Petra de Koning, NRC Webpagina's 24 OKTOBER 1998

Gedragscodes, protocols, regels over wel of niet een kind op schoot. Onderwijzers proberen zich te beschermen tegen verdachtmakingen. Ze zijn bang door alle affaires. En wat ze lastig vinden: seksueel misbruik herkennen bij kinderen.

Een jongetje, net vier, moet plassen. Maar zijn juffrouw heeft geen tijd, ze is een andere kleuter aan het redden die vastzit in het klimrek. De directeur van de school loopt langs het lokaal, hij ziet zijn collega en het kind dat bijna begint te huilen. De directeur neemt hem mee naar de wc. Broek omlaag, plassen, piemel droogmaken, broek omhoog. Het jongetje gelukkig.

Maar zijn ouders niet. Aan het eind van de middag komen ze samen naar school. Hun zoon heeft thuis verteld dat hij met een man op de wc was. De onderwijzeres van groep 1 legt uit wat er is gebeurd. Zelf geen tijd, directeur toevallig in de buurt. 's Avonds belt de directeur de ouders thuis op, om het zelf nóg eens uit te leggen. ,,We kunnen'', zegt hij op de volgende teamvergadering, ,,niet voorzichtig genoeg zijn.''

Ze volgen cursussen die 'preventie seksueel misbruik' heten of 'professionele tederheid'. Ze bedenken gedragscodes, protocollen, ze spreken regels af, en in de koffiekamer ligt ter inzage de brochure 'Dat komt bij ons op school niet voor..'.

Onderwijzers letten op zichzelf en op elkaar. Ze moeten wel, zeggen ze. Want steeds is er een nieuwe ontuchtaffaire. Bij de padvinderij, de sportclub of in het zwembad, maar vaker op een school of kinderdagverblijf. En natuurlijk dacht iedereen aan hén toen de minister van Justitie eind vorige maand voorstelde om veroordeelde pedofielen te registreren. Die mochten nooit meer een baan vinden in de buurt van kinderen.

Bang waren de onderwijzers al, voor de valse beschuldiging. Erger is: ten onrechte op de zwarte lijst staan - zo heet de pedofielen-registratie nu in onderwijsbladen. [...]

Verkeerde plekken

[...] De nachtzoen in groep 8 hebben ze afgeschaft op de Groenvlietschool in IJsselstein. Gillende meiden die zich, diep weggekropen in hun slaapzak, verzetten tegen de kussende meester - dat hoorde bij ieder schoolkamp. Een paar jaar geleden drong ineens door dat het niet meer kon zo.

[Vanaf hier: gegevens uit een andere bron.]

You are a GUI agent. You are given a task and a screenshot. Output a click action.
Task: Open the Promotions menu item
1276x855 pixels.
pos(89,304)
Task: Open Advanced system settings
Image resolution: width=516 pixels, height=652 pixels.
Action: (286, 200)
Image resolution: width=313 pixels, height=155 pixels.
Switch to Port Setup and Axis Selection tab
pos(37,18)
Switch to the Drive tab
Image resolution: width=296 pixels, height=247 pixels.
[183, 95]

De school legde zichzelf ook gedragsregels op. Veel scholen doen dat nu. Voorbeeld-regels en concept-gedragscodes kunnen ze opvragen bij schoolbegeleidingsdiensten, onderwijsbonden of de GGD.

Onderwijzers van de Groenvlietschool mogen leerlingen 'niet onnodig veel' aanraken. Ze moeten de deur openlaten als ze met een kind alleen in het lokaal zijn. Kinderen die hun gymkleren niet bij zich hebben, hoeven niet meer in onderbroek mee te doen. Tot die tijd was dat hun straf, leerlingen moesten leren aan hun spullen te denken. Vrouwelijke docenten mogen niet in de kleedkamer komen van de jongens, mannen niet in die van de meisjes.

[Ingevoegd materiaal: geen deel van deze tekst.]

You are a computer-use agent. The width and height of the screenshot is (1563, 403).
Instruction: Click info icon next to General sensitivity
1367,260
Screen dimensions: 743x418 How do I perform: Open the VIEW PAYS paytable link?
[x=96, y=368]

Lieke Gijzel, onderwijzeres van groep 3: ,,Maar als ze elkaar afmaken, moet ik toch naar binnen. Dan probeer ik zo neutraal mogelijk te kijken.'' Neutraal? ,,Zo van: jongens, ik kijk nergens naar, maar ik moet hier wél even wezen.''

Vorig jaar had ze een jongetje in de groep die steeds op schoot kwam zitten, haar wilde zoenen. ,,Ik vind jou zó lief, juf'', zei hij dan. Lieke Gijzel: ,,Ik heb dat maar een beetje afgehouden. Ik zei: ik heb er al één van je gehad hoor, vandaag, en dat was dan ook zo. Maar steeds als hij bij me in de buurt was, sloeg de liefde hem om z'n hart.'' [...]

De Gooilandschool in Bussum heeft sinds deze zomer een Protocol Preventie Seksuele Intimidatie. Twee pagina's met 'gedrags- en omgangsregels'. [...] 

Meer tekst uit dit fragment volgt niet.